The Food Fair, The Resources Fair, The Space Fair. Action and reflection.

Lectures:
Location: Inside Roda Sten, or in the cafe outside Roda Sten.
Organize meetings or lectures about urban rights, occupation, housing rights, how to build a common house, land right and so on. Lectures are held by activists or experts who can help people to organize and solve the problem of their missing housing rights (we are talking about rights, common rights and no longer state rights and social state).
Besides it, we can set a website/blog in which we will post the announcements of the lectures, as well as we can use the website/blog as a platform to invite residents to make their questions to the experts or to organize meetings themselves etc.

Comments by Lucia Babina:

We need instead to rediscover values together. So I would propose, as in the article about food sovereignty: The Common Roof Project – Housing Citizenship or something similar, in order to stress the fact that we are talking about rights, common rights and no longer state rights. I like the idea of the building performance and It would be wonderful to think about a procession, so residents build the house and carry it around in the city, like a ritual and the last stop is Roda Sten (the temple where the house will stay and everybody will go to see it). It is a way to expose the house as a missing right. So there will be the procession as an ultimate exposure of the naked king but people will also have the chance to visit the house in Roda Sten, as the metaphor of a missing right. Concerning fairs, I would slightly change the idea of the fairs and I would instead organize some meetings or lectures in Roda Sten (inside or close to the house) about urban rights, occupation, how to build a common house, land right and so on. Lectures are held by activists or experts who can help people to organize and solve the problem of their missing housing rights. Besides it, we can set a website/blog in which we will post the announcements of the lectures, as well as we can use the website/blog as a platform to invite residents to make their questions to the experts or to organize meetings themselves etc.
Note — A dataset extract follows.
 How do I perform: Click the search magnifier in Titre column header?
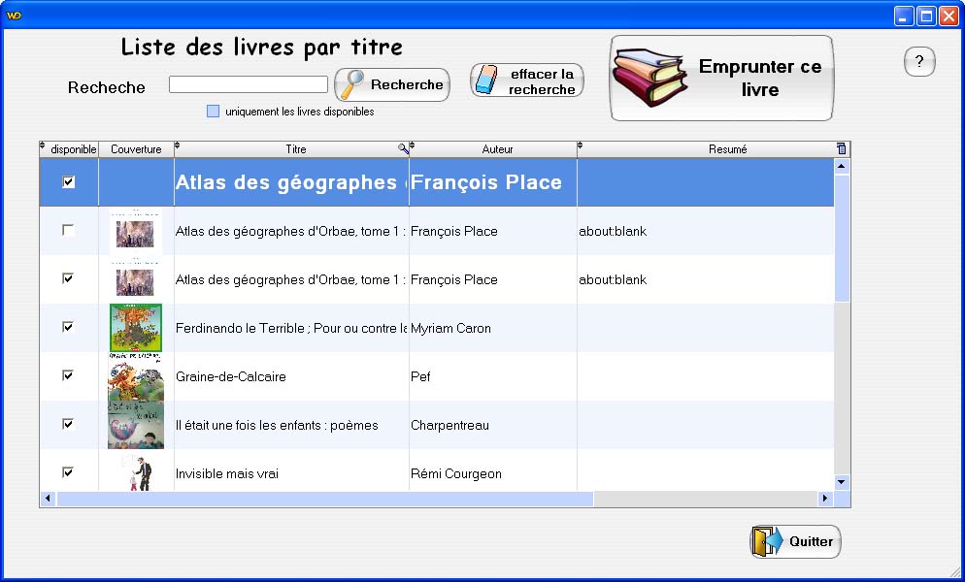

Comments by Albin Andersson:

I still like the idea and performance of having the material inside Röda Sten, then carry them out to build, and later carry the modules back into Röda Sten to compile it into a singel unit. I think the results can be very unexpected and interesting. I read the answers from Lucia and think she’s right when it comes to the term “social housing”. This is not what I thought of when I heard the term, but I might not be the right generation. “Housing citizenship” is good, but maybe the word citizenship could be thought about again, since it will exclude people without citizenships. About the fairs, I’m not sure I really got the idea about it would practically work, but I somehow like it more than ordinary lectures since, as you say, it makes it easier for two-way-comunication and not leaving one part passive. But maybe the building of the house is exercising this enough? Just some thoughts.